Ale okoń morski na bananie – mimo tego, że okoń morski i banan był mile widzianym połączeniem – nie wzbudził dreszczyku emocji, ponieważ nie był gotowany wystarczająco długo, bez chrupiącej skórki, na którą liczyłem.
Jednak mój partner nie miał żadnych skarg na jego delikatną iberyjską wieprzowinę (zwęgloną na zewnątrz i różową w środku) z gotowaną brzoskwinią.

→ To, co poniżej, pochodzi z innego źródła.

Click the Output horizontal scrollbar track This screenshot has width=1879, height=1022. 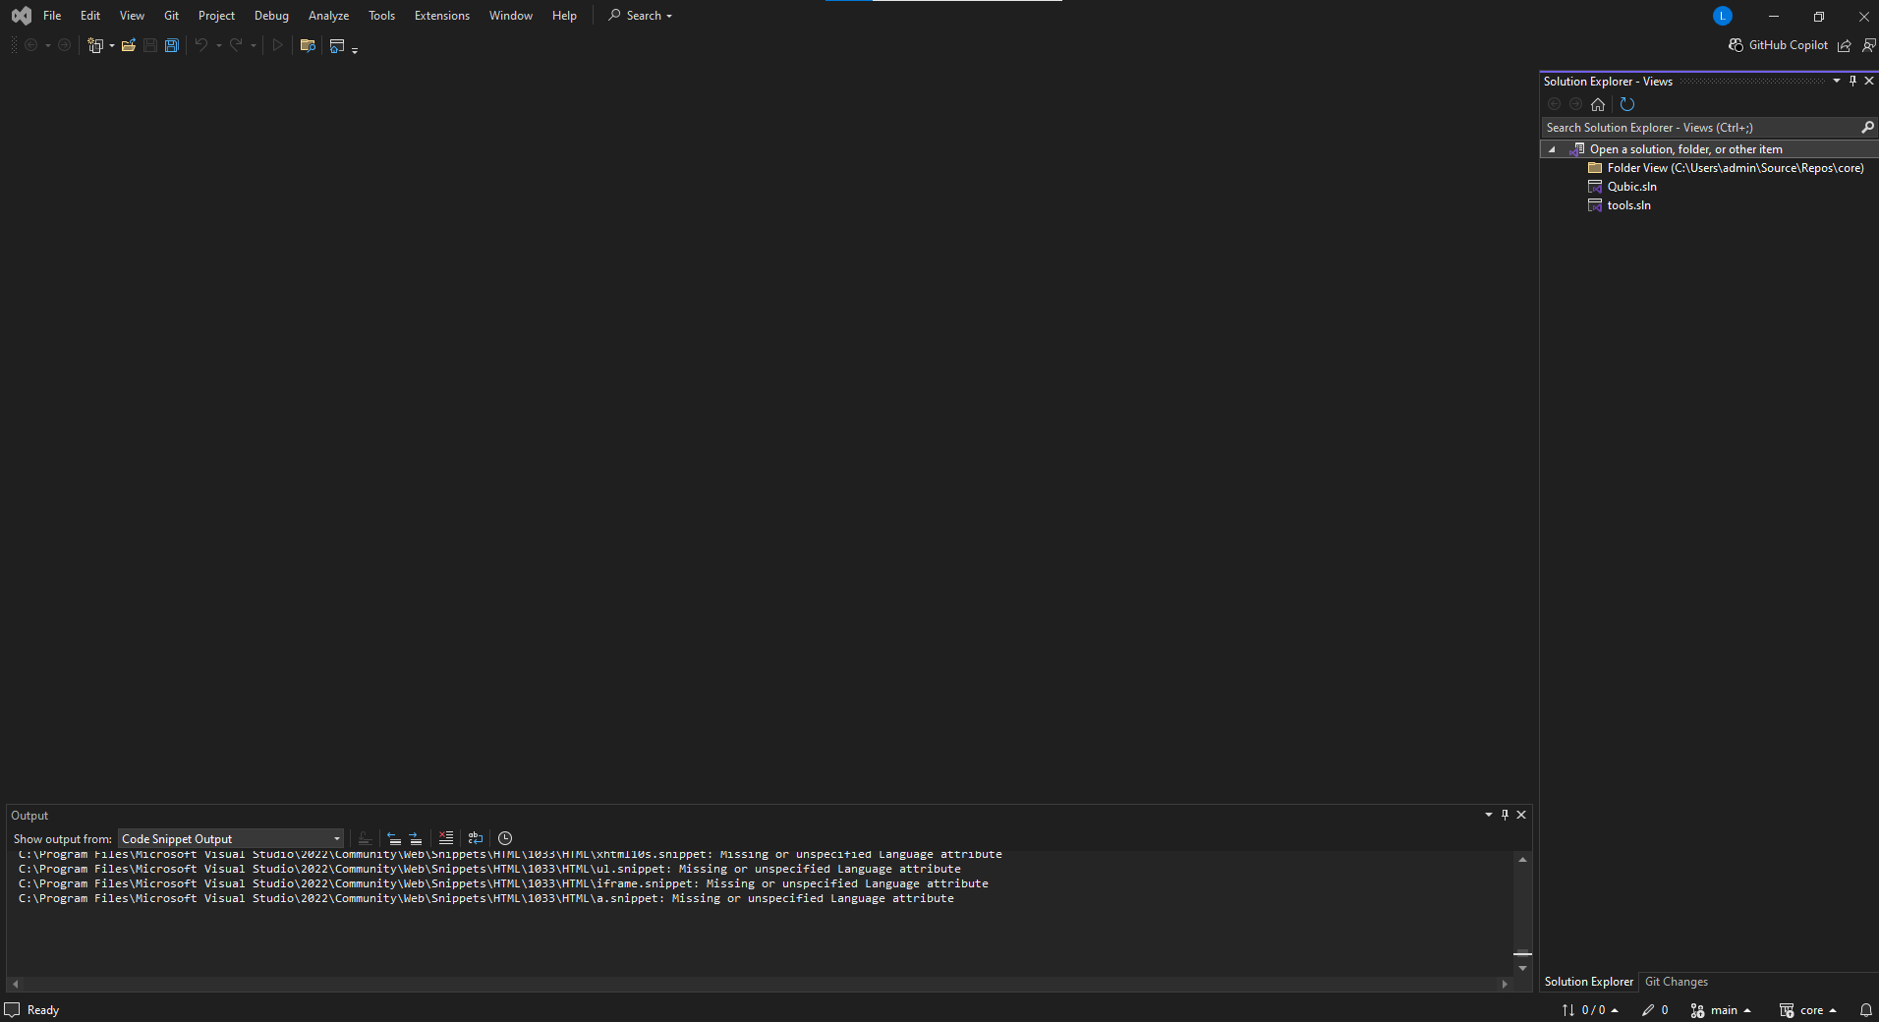(x=759, y=984)
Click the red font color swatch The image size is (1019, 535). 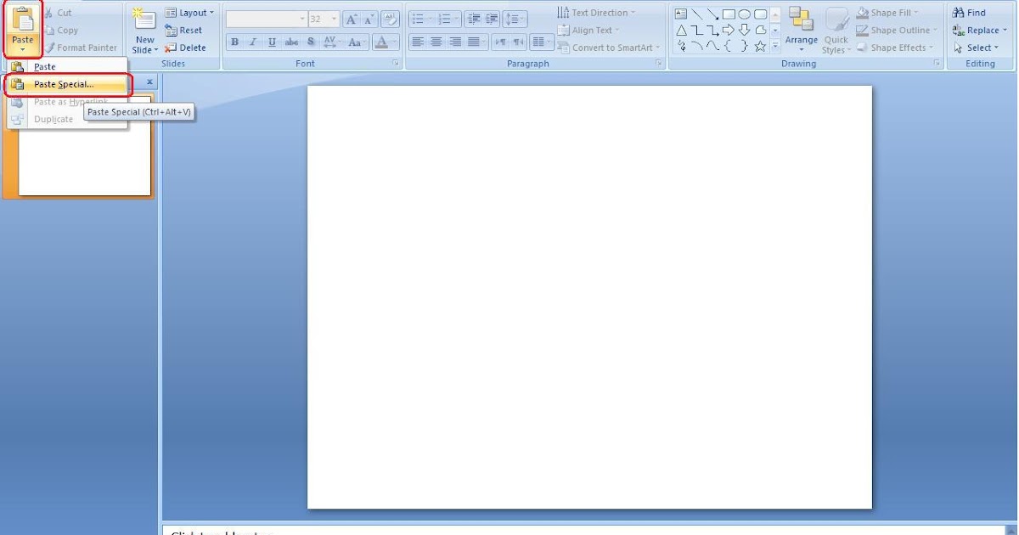(382, 46)
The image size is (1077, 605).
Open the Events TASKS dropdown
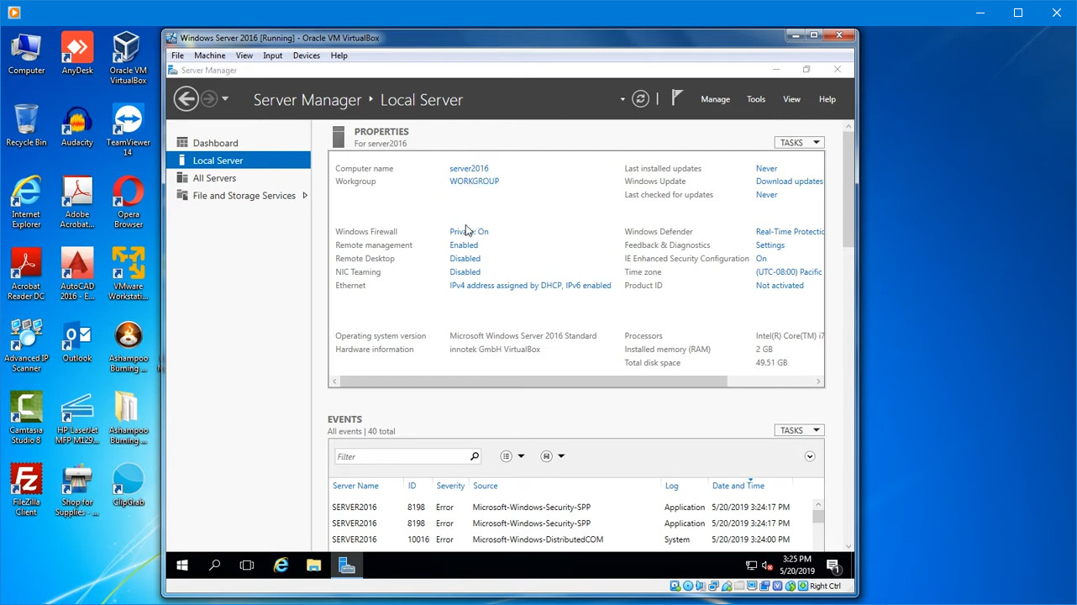tap(798, 430)
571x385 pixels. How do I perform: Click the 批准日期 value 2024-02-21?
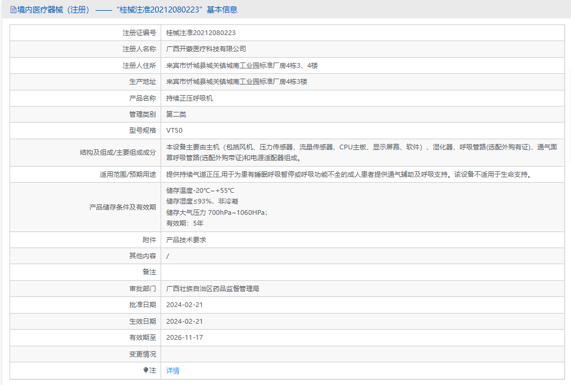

Naszą opcją na deser były zwęglone słodycze, nazwa, która nie zdradzała nic o dziwnym talerzu, który przybył. Białe kłęby dymu kłębiły się wokół pajęczyny wirowanego cukru w słoiku. Pod spodem leżało coś, co wyglądało jak węgiel drzewny, ale czekoladowa osłonka otworzyła się, ukazując miękkie waniliowe nadzienie. Technicznie rzecz biorąc, wyglądały jak galaktyczne. Niespodzianką był dymny smak wydobywający się z oparów dzwonka, który wraz z kremową konsystencją nadzienia i postrzępionymi cukrowymi strunami tworzył osobliwą potrawę - nie najbardziej niebiański deser, ale z pewnością jeden z bardziej ekscytujących.
Poza pięknem jedzenia, wnętrze restauracji nawiązuje do nowoczesnej, artystycznej kuchni. Pomieszczenie jest surowo białe i stonowane szarości, z wyjątkiem sufitu, który jest wysadzany zawieszonymi fiolkami wypełnionymi mahoniem i złotymi przyprawami. W rzeczywistości nie jest to wystawny projekt, jakiego można by sobie życzyć, wybierając się na trzygodzinne menu degustacyjne. Krzesła z metalową ramą bardziej pasują do kawiarni i nie ma tam nic szalonego, czym można by się ekscytować.
Ale dzięki obsłudze restauracja ożyła. Nasi kelnerzy byli bardzo gościnni i nie mieli żadnych pretensji. To była haute cuisine bez wdzięków i wdzięków.
Więc co jest w nazwie? Ametsa pokazuje, że liczy się to, co jest w środku.